Située près de l’aéroport international d’Abou Dabi, en plein désert, la ville de Masdar est à l’image de la démesure émirienne. Lancé en 2006, à la même période que d’autres grands chantiers tels que le Louvre et la Sorbonne Abou Dabi, le projet consiste à créer une « ville du futur » autosuffisante, dessinée par le prestigieux cabinet d’architecture de Norman Foster, guidée par les énergies renouvelables, un réseau de transport bas carbone et une stratégie zéro déchet. Cette « ville verte » fait partie d’une tentative de diversification de l’économie de l’émirat d’Abou Dabi, de manière à le positionner en leader dans le secteur des énergies renouvelables, qui passe également par le développement d’activités renouvelables (Masdar Clean Energy), de start-ups (Masdar Special Projects) et d’un outil d’investissement spécifique (Masdar Capital). La réalisation de ce projet faramineux, d’un coût total estimé à 15 milliards d’euros environ et dont l’objectif est d’accueillir à terme 52 000 habitants et 40 000 emplois, a pris beaucoup de retard, en particulier avec la crise économique et financière de 2008, et s’organise pour l’heure autour de quelques bâtiments emblématiques : une tour à vent, inspirée d’un modèle de construction traditionnelle venu d’Iran et conçue pour garder la fraîcheur, le siège de l’agence internationale pour les énergies renouvelables (The International Renewable Energy Agency – IRENA) ou encore l’institut des sciences et des technologies (Masdar Institute of Science and Technology – MIST). Construite sur une plateforme et connectée par un réseau de transport souterrain, alimenté par des voiturettes électriques à guidage magnétique, le projet révèle les ambitions émiriennes en matière de développement des énergies renouvelables, autant que ses difficultés, et illustre parfaitement la confiance du pays dans les bienfaits des technologies de pointe comme solutions au changement climatique.

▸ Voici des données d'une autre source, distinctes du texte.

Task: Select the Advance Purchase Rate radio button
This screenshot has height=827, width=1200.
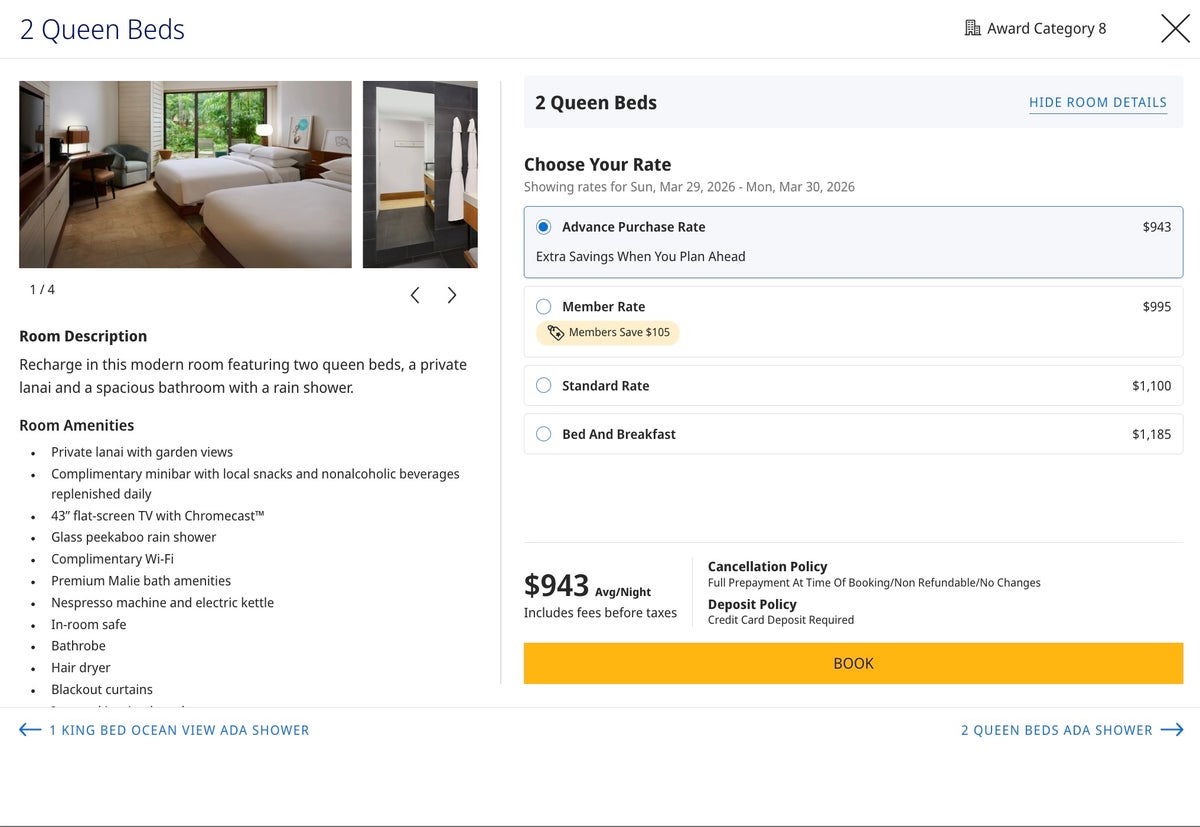Action: pos(544,227)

Voiturette électrique à Masdar City. Source : site officiel de Masdar City, https://masdarcity.ae/
Un autre risque serait de voir les questions financières prendre le pas sur tous les autres sujets. Il s’agit d’une question centrale, ne serait‑ce que parce que la COP27 a démontré que les États du Sud étaient prêts à bloquer les négociations si aucune avancée tangible n’était obtenue sur ce point. Le fonds des pertes et préjudices devrait être rendu opérationnel d’ici à la COP28 et sera sans nul doute de nouveau au cœur de l’attention des membres pays du « G77+Chine ». Toutefois, il paraît également nécessaire d’avancer sur les autres sujets, notamment la question de l’atténuation, qui ont été délaissés par la COP27.

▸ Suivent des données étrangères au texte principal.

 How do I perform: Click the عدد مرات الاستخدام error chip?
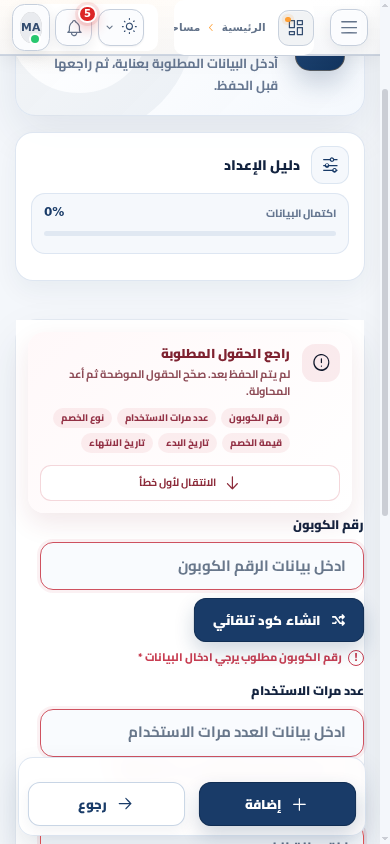(166, 418)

Enfin, les ONG se montrent inquiètes quant à la capacité réelle de la société civile mondiale de participer à l’évènement. Certaines soulignent, en effet, que les prix exorbitants des logements et de la restauration lors de la COP27 ont été des freins à leur participation effective avec un effet démultiplicateur de l’inégalité de situation entre les représentants de la société civile des États riches et ceux des États en développement, ces derniers étant pourtant les premiers concernés par les effets du dérèglement climatique et les conséquences des mesures adoptées ou devant l’être pour lutter contre celui-ci. Les autorités émiriennes reconnaissent qu’il s’agit là d’un enjeu majeur et indiquent travailler à offrir des offres d’hébergement diversifiées et adaptées à tous les revenus, lesquelles seraient facilitées par la large capacité hôtelière de la ville de Dubaï. De manière plus générale, et sur le plan logistique, elles sont désireuses d’ouvrir très largement la COP28 qu’elles envisagent comme un évènement « inclusif ». Elles ont, par exemple, indiqué vouloir rapprocher physiquement, sur le site de la COP, les zones bleue et verte ([44]), voire les fusionner, de manière à permettre davantage de circulations et d’échanges au cours de la conférence entre les différents acteurs présents.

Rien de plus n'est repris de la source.